Une analyse de la FDA sur 259 encres de tatouage et maquillage permanent montre une contamination bactérienne fréquente, même sur des flacons dits stériles.
En bref
- 35,4 % des encres testées étaient contaminées
- L’étiquette stérile ne garantit pas la sécurité
- Des bactéries potentiellement pathogènes ont été retrouvées
Un chiffre, et il est dur à contourner, 35,4 %. C’est la part d’encres de tatouage et de maquillage permanent dans lesquelles l’FDA a retrouvé des bactéries vivantes, à partir de 259 flacons non ouverts analysés dans quatre enquêtes menées entre 2018 et 2024.
Le point important, c’est que ce résultat ne sort pas de nulle part. En 2024, l’agence américaine avait déjà testé 75 encres scellées et observé à peu près la même chose, un tiers de produits contaminés. La nouvelle analyse, publiée dans Scientific Reports, élargit simplement la focale. Et elle confirme que ce n’était pas un accident statistique.
Un constat qui ne ressemble plus à un accident
Les chercheurs, dirigés par le microbiologiste Ohgew Kweon, ont repris les résultats de plusieurs campagnes avec une méthode d’analyse commune. Les encres avaient été ouvertes en laboratoire, puis mises en culture et étudiées par séquençage génétique. Autrement dit, on ne parle pas de simples traces d’ADN, mais de bactéries capables de pousser et de former des colonies.
Les taux variaient d’une enquête à l’autre. Mais une fois les données regroupées, le constat restait très stable, environ un flacon sur trois.

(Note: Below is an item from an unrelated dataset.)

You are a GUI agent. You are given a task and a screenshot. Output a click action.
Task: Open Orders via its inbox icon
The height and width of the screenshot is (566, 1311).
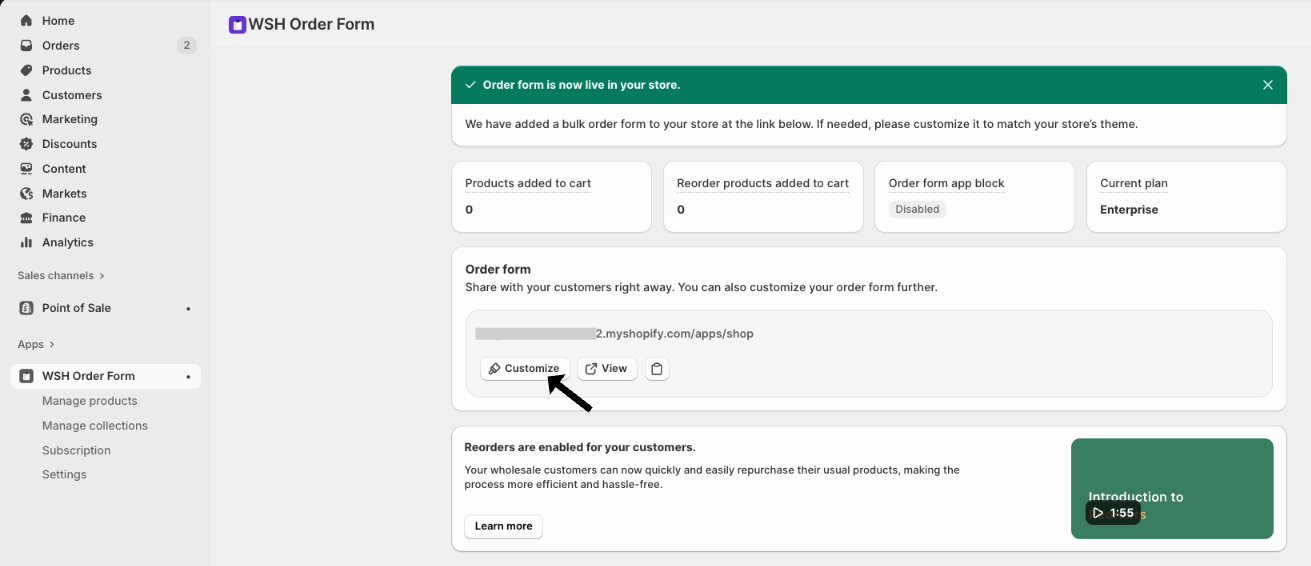click(26, 46)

Le mot « stérile » ne protège pas vraiment
C’est probablement le résultat le plus gênant pour le secteur. Parmi les 118 échantillons portant une mention stérile, 30,5 % étaient contaminés. Pour les encres sans cette allégation, on montait à 35,5 %. L’écart existe, mais il rassure assez peu.
Même flou du côté des catégories de produits. Les encres de tatouage affichaient 33,3 % de contamination, contre 33,0 % pour le maquillage permanent. Les produits fabriqués aux États-Unis étaient à 33,5 %, les encres importées à 31,9 %. Bref, ni l’origine, ni le type de produit, ni la couleur ne donnent au consommateur un repère simple pour juger la sécurité d’un flacon.
Quelles bactéries ont été trouvées, et ce que l’étude ne dit pas
Les chercheurs ont isolé plus de 250 souches appartenant à 94 espèces et 38 genres. Les plus fréquents relevaient surtout de Bacillus, puis de Pseudomonas, Staphylococcus et Lysinibacillus. Parmi ces 94 espèces, 34 sont considérées comme des pathogènes potentiels, avec notamment Pseudomonas aeruginosa, Bacillus cereus ou Cutibacterium acnes.
Mais il faut garder la bonne mesure. Une encre contaminée ne provoque pas forcément une infection. L’étude ne mesurait pas les malades, seulement la présence de bactéries susceptibles de poser problème.
Le vrai point faible se situe avant le salon
L’analyse pointe surtout des failles possibles dans la fabrication ou la distribution. Les auteurs estiment qu’il faut des procédures de stérilisation validées, un meilleur contrôle qualité et une surveillance microbiologique plus large, avec des méthodes de culture et des approches moléculaires complémentaires.
Et il y a une autre limite. Le travail repère surtout les bactéries qui poussent facilement en laboratoire. D’autres, plus lentes ou plus exigeantes, ont pu passer sous le radar.
Si vous envisagez un tatouage, ça ne change pas tout, mais ça change quelque chose. On parle moins du dessin que du protocole, de l’hygiène, de l’intégrité de l’emballage et du suivi des rappels produits. Clairement, ce n’est pas un détail.